-- Exercise brief --
Arrange the lines below as a JSON list of strings, with one string for each line. Leave out any blank lines.

Items from a data source
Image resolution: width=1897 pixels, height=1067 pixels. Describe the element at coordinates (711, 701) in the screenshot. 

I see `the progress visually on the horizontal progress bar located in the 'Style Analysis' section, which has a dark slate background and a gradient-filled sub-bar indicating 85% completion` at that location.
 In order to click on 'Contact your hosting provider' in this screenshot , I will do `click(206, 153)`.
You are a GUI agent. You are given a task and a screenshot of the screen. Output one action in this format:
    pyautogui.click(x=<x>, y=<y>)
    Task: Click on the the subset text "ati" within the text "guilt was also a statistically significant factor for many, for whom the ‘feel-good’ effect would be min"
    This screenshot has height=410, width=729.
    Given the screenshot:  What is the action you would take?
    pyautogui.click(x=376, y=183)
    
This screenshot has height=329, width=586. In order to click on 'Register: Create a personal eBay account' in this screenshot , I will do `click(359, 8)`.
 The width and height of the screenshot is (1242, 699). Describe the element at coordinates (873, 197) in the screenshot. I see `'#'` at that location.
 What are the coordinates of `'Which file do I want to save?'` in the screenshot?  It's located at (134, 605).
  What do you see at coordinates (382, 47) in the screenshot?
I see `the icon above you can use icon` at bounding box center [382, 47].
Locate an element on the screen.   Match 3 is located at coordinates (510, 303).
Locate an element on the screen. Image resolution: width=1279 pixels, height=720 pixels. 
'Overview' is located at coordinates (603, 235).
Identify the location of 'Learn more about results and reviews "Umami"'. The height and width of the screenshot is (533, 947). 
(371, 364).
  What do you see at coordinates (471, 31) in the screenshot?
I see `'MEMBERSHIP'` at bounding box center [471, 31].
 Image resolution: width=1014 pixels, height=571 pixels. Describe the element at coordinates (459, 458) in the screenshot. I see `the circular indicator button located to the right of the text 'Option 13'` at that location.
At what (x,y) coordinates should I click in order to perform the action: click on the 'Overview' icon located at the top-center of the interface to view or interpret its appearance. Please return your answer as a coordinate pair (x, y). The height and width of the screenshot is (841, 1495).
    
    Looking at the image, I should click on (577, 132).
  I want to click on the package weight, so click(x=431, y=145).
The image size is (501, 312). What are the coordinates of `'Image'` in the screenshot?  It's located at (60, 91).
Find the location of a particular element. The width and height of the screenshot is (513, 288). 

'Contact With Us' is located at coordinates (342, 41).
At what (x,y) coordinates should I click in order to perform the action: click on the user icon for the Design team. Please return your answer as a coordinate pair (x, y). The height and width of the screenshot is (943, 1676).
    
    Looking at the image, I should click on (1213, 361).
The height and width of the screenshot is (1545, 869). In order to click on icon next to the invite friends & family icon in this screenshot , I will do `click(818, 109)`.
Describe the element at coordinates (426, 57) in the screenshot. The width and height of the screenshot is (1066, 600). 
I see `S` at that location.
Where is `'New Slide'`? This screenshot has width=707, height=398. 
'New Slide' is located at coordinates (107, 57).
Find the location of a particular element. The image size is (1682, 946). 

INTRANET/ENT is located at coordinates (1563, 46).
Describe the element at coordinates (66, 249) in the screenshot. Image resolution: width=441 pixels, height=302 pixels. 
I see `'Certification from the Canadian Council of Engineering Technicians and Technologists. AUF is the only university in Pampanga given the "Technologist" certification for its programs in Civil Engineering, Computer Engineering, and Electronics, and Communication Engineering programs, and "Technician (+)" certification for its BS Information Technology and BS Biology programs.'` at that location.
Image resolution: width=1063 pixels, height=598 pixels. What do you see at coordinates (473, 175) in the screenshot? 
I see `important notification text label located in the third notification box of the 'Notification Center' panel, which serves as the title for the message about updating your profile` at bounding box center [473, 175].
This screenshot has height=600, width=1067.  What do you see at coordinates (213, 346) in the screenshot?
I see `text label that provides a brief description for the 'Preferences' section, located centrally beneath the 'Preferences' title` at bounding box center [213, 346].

-- Response --
[
  "Image resolution: width=1897 pixels, height=1067 pixels. Describe the element at coordinates (711, 701) in the screenshot. ",
  "I see `the progress visually on the horizontal progress bar located in the 'Style Analysis' section, which has a dark slate background and a gradient-filled sub-bar indicating 85% completion` at that location.",
  " In order to click on 'Contact your hosting provider' in this screenshot , I will do `click(206, 153)`.",
  "You are a GUI agent. You are given a task and a screenshot of the screen. Output one action in this format:",
  "    pyautogui.click(x=<x>, y=<y>)",
  "    Task: Click on the the subset text \"ati\" within the text \"guilt was also a statistically significant factor for many, for whom the ‘feel-good’ effect would be min\"",
  "    This screenshot has height=410, width=729.",
  "    Given the screenshot:  What is the action you would take?",
  "    pyautogui.click(x=376, y=183)",
  "This screenshot has height=329, width=586. In order to click on 'Register: Create a personal eBay account' in this screenshot , I will do `click(359, 8)`.",
  " The width and height of the screenshot is (1242, 699). Describe the element at coordinates (873, 197) in the screenshot. I see `'#'` at that location.",
  " What are the coordinates of `'Which file do I want to save?'` in the screenshot?  It's located at (134, 605).",
  "  What do you see at coordinates (382, 47) in the screenshot?",
  "I see `the icon above you can use icon` at bounding box center [382, 47].",
  "Locate an element on the screen.   Match 3 is located at coordinates (510, 303).",
  "Locate an element on the screen. Image resolution: width=1279 pixels, height=720 pixels. ",
  "'Overview' is located at coordinates (603, 235).",
  "Identify the location of 'Learn more about results and reviews \"Umami\"'. The height and width of the screenshot is (533, 947). ",
  "(371, 364).",
  "  What do you see at coordinates (471, 31) in the screenshot?",
  "I see `'MEMBERSHIP'` at bounding box center [471, 31].",
  " Image resolution: width=1014 pixels, height=571 pixels. Describe the element at coordinates (459, 458) in the screenshot. I see `the circular indicator button located to the right of the text 'Option 13'` at that location.",
  "At what (x,y) coordinates should I click in order to perform the action: click on the 'Overview' icon located at the top-center of the interface to view or interpret its appearance. Please return your answer as a coordinate pair (x, y). The height and width of the screenshot is (841, 1495).",
  "    Looking at the image, I should click on (577, 132).",
  "  I want to click on the package weight, so click(x=431, y=145).",
  "The image size is (501, 312). What are the coordinates of `'Image'` in the screenshot?  It's located at (60, 91).",
  "Find the location of a particular element. The width and height of the screenshot is (513, 288). ",
  "'Contact With Us' is located at coordinates (342, 41).",
  "At what (x,y) coordinates should I click in order to perform the action: click on the user icon for the Design team. Please return your answer as a coordinate pair (x, y). The height and width of the screenshot is (943, 1676).",
  "    Looking at the image, I should click on (1213, 361).",
  "The height and width of the screenshot is (1545, 869). In order to click on icon next to the invite friends & family icon in this screenshot , I will do `click(818, 109)`.",
  "Describe the element at coordinates (426, 57) in the screenshot. The width and height of the screenshot is (1066, 600). ",
  "I see `S` at that location.",
  "Where is `'New Slide'`? This screenshot has width=707, height=398. ",
  "'New Slide' is located at coordinates (107, 57).",
  "Find the location of a particular element. The image size is (1682, 946). ",
  "INTRANET/ENT is located at coordinates (1563, 46).",
  "Describe the element at coordinates (66, 249) in the screenshot. Image resolution: width=441 pixels, height=302 pixels. ",
  "I see `'Certification from the Canadian Council of Engineering Technicians and Technologists. AUF is the only university in Pampanga given the \"Technologist\" certification for its programs in Civil Engineering, Computer Engineering, and Electronics, and Communication Engineering programs, and \"Technician (+)\" certification for its BS Information Technology and BS Biology programs.'` at that location.",
  "Image resolution: width=1063 pixels, height=598 pixels. What do you see at coordinates (473, 175) in the screenshot? ",
  "I see `important notification text label located in the third notification box of the 'Notification Center' panel, which serves as the title for the message about updating your profile` at bounding box center [473, 175].",
  "This screenshot has height=600, width=1067.  What do you see at coordinates (213, 346) in the screenshot?",
  "I see `text label that provides a brief description for the 'Preferences' section, located centrally beneath the 'Preferences' title` at bounding box center [213, 346]."
]